| Exercise aim |
Please report each line below that contains the string "should". Case counts.
## Begin Material supplied
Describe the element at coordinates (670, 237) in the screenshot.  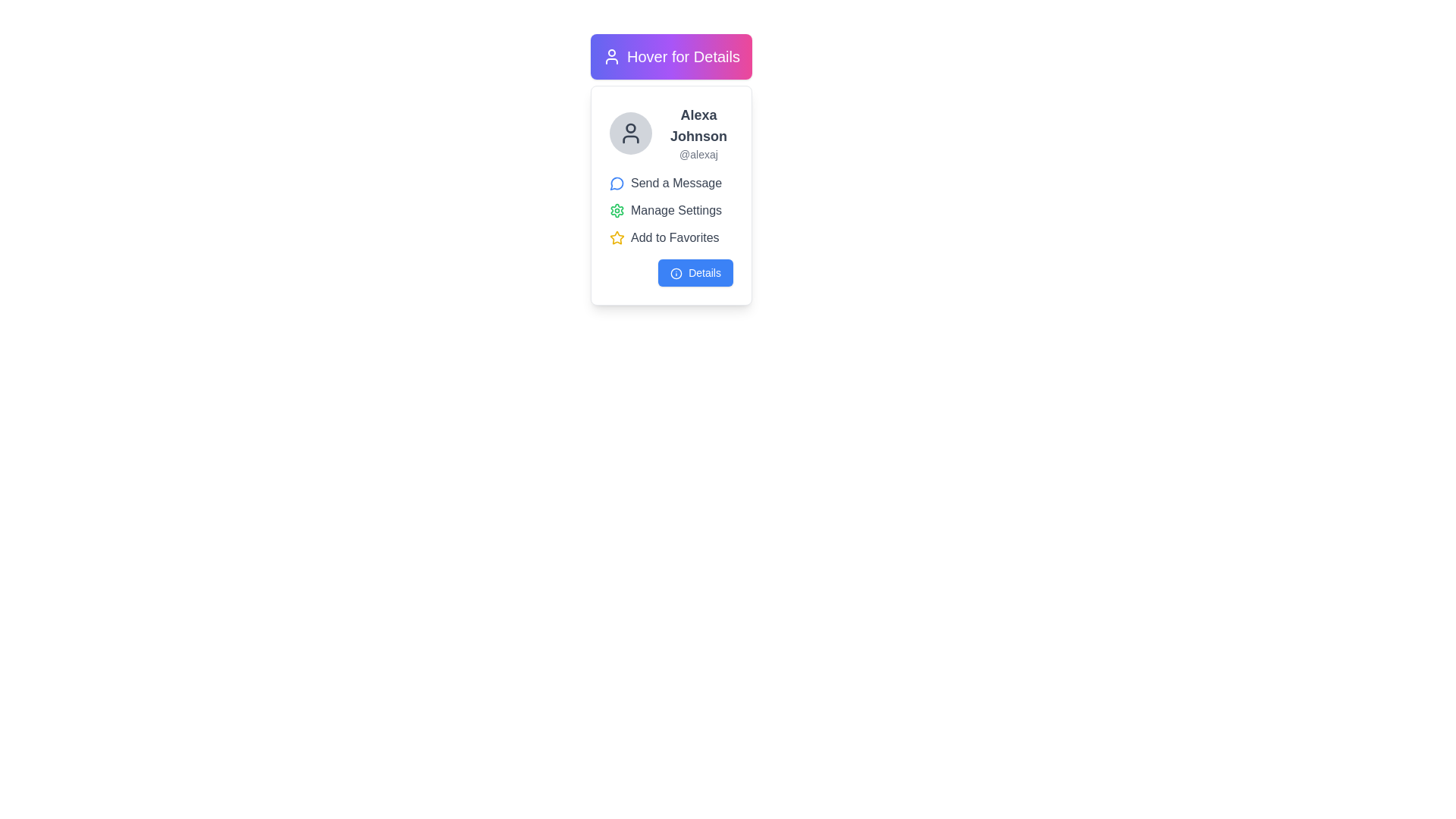
I see `the 'Add to Favorites' button` at that location.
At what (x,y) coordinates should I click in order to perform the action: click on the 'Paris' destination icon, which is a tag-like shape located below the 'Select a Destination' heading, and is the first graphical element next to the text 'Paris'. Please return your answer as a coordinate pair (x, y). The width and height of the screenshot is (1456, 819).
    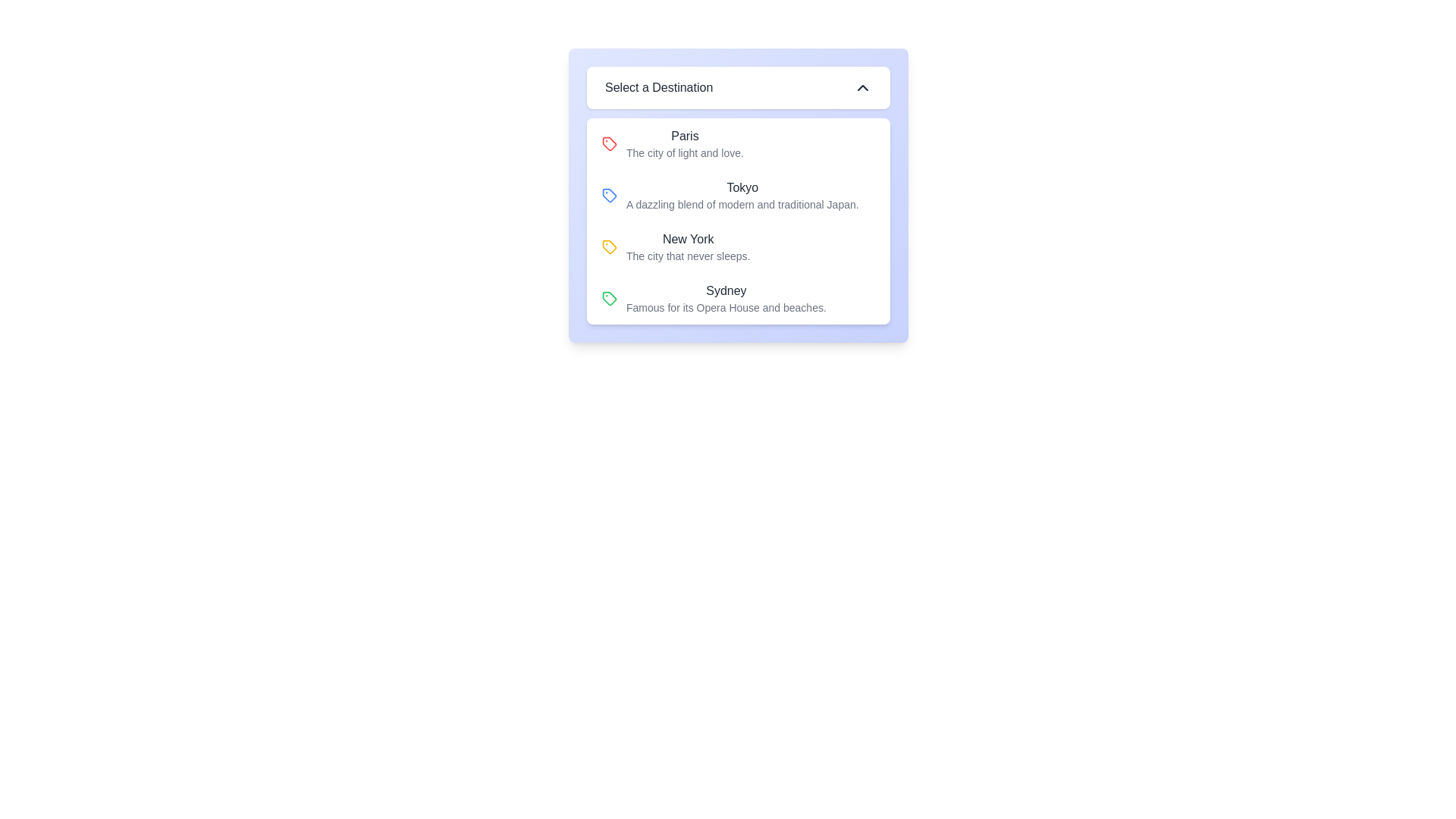
    Looking at the image, I should click on (610, 143).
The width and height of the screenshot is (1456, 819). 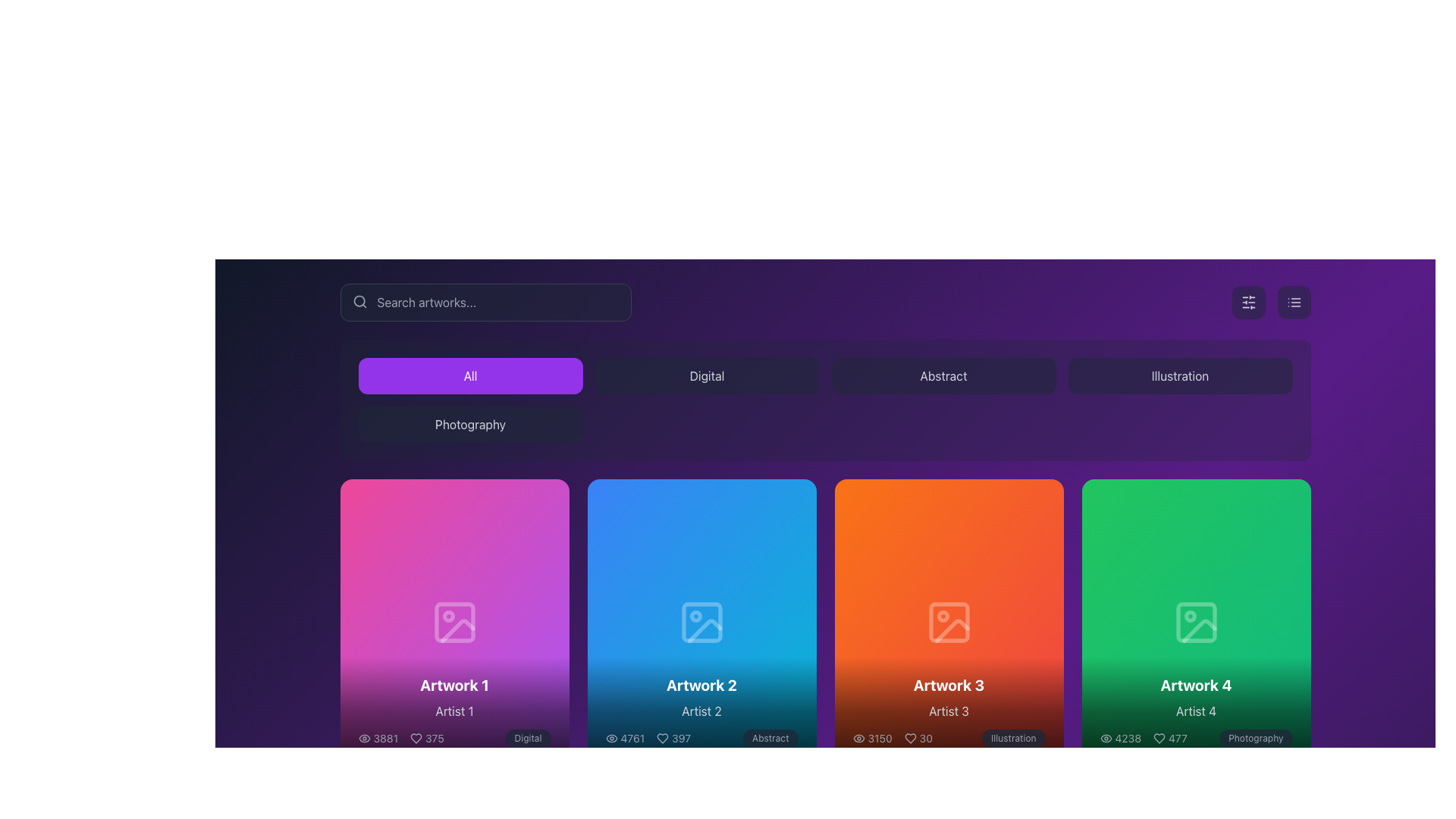 What do you see at coordinates (409, 622) in the screenshot?
I see `the leftmost interactive button in the overlay of the first card in the grid layout` at bounding box center [409, 622].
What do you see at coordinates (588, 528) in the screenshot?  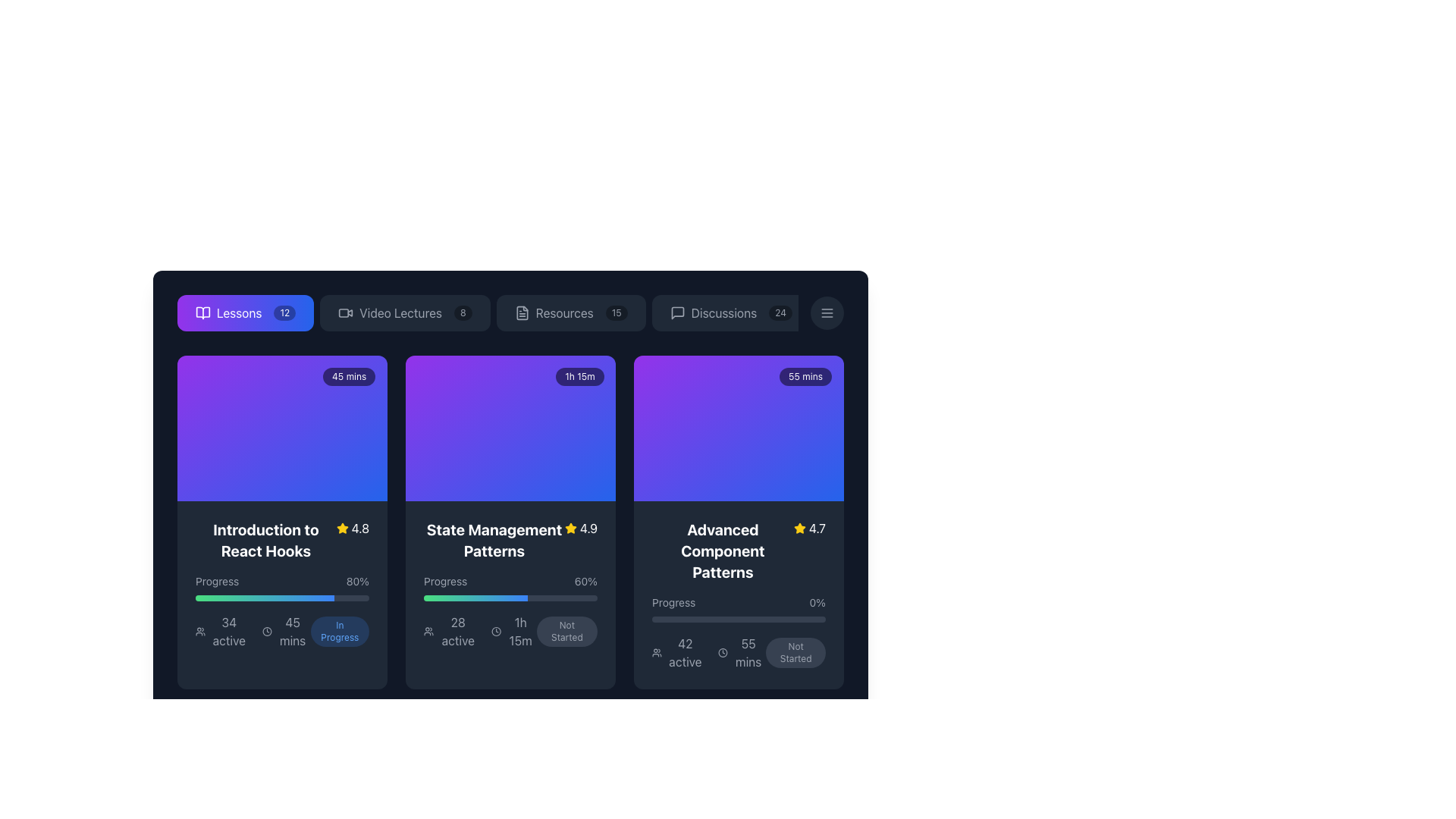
## End Material supplied
| Final answer |
At what (x,y) coordinates should I click in order to perform the action: click on the 'Paris' destination icon, which is a tag-like shape located below the 'Select a Destination' heading, and is the first graphical element next to the text 'Paris'. Please return your answer as a coordinate pair (x, y). The width and height of the screenshot is (1456, 819).
    Looking at the image, I should click on (610, 143).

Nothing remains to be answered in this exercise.